YAY! i will ged e interview, i will. god, i' going krazy. yea. btw, there were alot of ppl hu were shortlisted. alot as in ALOT. hundreds n hundreds n more? yup. my seat no. is 822. as if tt says it all. yea n i saw this guy i now from kbox dere :x he took e same 2 tests i did. but fer him, i tink it was chicken feet + duck feet.

grrr... think i'll either ged into SP (which i do not wan :*( cuz i like NP alot, not cuz its a bad sch) or i'll ged into Early Childhood in NP. its my 4th choice. hai. i wan MASS COMM :*( i wan it more than anything now. grr... 'nuff said bout my courses.

i'm super tired from rushing home (aft eating at almeen's with weisheng) to go swimming. hiphop class tml. i dint practise my steps. i am so dead. another worry to dampen my mood. i am such a hopeless worrywart. n i hate it. i hate it, i hate it, I HATE IT!

oh, n bo li xie is really nice :*)


p/s: y does it seem like nobody's updating their blogs anymore?? hurhur... nvm, i shall be e one to do all their share of blogging n blog till i die. *choy* haven c eve can go Mass Comm, how can die? :x really. if i dont ged in, i will be devastated :*( pls? pretty pls? with shugarrr n honey pls?~

her
THOUGHTS
EVOKED
3:58 PM;;

Friday, March 11, 2005

wells, i'm back *:)

(Data listing)
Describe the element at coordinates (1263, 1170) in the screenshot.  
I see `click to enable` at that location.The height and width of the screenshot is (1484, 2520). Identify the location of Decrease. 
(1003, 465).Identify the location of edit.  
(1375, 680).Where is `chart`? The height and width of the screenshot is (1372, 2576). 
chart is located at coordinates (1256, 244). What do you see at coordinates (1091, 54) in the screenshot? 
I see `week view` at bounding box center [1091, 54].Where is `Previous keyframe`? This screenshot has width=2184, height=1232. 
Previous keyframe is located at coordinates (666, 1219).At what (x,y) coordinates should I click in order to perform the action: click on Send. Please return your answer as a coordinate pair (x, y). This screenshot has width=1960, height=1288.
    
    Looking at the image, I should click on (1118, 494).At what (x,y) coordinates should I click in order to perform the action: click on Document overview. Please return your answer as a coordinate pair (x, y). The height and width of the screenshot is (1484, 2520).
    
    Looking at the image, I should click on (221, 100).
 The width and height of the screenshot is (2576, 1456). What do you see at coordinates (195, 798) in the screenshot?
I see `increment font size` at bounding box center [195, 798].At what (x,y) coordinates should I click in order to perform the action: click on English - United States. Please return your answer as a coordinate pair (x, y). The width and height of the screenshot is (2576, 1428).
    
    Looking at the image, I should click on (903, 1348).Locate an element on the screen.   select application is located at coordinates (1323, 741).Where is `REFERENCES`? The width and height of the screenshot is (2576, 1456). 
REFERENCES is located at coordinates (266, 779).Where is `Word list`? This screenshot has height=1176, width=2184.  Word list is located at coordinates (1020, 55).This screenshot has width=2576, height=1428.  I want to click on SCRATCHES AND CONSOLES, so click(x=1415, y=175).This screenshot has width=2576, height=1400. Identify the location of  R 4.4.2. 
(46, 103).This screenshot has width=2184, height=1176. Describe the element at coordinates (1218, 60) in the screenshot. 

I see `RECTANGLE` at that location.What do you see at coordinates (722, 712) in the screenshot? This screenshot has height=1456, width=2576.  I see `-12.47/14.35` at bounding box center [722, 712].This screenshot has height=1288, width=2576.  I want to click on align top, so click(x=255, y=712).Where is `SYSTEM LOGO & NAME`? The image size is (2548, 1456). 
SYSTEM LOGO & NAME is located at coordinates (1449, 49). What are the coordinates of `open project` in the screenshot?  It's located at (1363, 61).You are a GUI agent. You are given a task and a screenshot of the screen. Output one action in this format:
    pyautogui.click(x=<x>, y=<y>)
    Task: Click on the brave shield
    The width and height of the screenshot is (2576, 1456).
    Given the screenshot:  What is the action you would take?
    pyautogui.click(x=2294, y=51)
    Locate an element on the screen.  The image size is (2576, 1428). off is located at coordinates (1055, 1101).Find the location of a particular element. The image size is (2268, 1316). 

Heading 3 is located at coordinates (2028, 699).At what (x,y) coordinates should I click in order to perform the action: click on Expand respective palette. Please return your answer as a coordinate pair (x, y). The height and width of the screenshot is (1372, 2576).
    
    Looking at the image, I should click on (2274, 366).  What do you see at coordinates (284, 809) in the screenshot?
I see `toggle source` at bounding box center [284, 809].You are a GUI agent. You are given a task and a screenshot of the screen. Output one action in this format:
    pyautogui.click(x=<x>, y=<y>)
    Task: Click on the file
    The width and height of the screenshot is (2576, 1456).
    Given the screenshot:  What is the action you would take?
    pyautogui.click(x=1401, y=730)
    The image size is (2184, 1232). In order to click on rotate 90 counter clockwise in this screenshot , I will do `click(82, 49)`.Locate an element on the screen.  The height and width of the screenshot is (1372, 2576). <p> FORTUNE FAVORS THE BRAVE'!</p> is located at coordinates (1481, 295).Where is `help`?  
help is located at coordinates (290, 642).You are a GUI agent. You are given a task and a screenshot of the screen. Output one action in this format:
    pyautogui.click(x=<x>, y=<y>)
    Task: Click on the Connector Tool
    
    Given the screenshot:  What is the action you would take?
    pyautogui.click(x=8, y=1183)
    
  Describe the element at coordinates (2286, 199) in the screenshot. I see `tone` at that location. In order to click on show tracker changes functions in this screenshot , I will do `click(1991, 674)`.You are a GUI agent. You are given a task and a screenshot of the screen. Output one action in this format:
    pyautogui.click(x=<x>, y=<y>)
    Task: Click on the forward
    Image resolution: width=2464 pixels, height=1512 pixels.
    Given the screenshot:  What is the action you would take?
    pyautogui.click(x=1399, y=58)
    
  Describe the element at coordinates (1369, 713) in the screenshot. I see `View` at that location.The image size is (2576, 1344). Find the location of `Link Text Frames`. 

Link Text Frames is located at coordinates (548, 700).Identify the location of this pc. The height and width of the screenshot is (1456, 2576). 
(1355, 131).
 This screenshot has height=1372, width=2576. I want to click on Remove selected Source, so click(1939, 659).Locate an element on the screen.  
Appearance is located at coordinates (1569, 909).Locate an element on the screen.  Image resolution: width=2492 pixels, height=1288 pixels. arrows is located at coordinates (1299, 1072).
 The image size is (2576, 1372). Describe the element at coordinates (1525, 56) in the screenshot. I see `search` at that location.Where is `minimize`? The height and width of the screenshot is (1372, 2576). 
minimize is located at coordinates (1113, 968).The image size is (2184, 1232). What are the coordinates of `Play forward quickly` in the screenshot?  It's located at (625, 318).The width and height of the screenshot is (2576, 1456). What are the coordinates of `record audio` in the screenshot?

§ **WHAT TO DO**:
A – In the blog post, swap "hiphop class" for "dance class" and write out the passage starting with "grrr... think i'll" and going on through "really nice :*)".
B – Answer these questions on the blog post:
(i) What seat number did the writer have?
(ii) Which course is the writer's 4th choice?
(iii) Where did the writer eat before rushing home?

§ **OUTPUTS BY TASK**:
A –
grrr... think i'll either ged into SP (which i do not wan :*( cuz i like NP alot, not cuz its a bad sch) or i'll ged into Early Childhood in NP. its my 4th choice. hai. i wan MASS COMM :*( i wan it more than anything now. grr... 'nuff said bout my courses.

i'm super tired from rushing home (aft eating at almeen's with weisheng) to go swimming. dance class tml. i dint practise my steps. i am so dead. another worry to dampen my mood. i am such a hopeless worrywart. n i hate it. i hate it, i hate it, I HATE IT!

oh, n bo li xie is really nice :*)

B –
(i) 822
(ii) Early Childhood in NP
(iii) At almeen's, with weisheng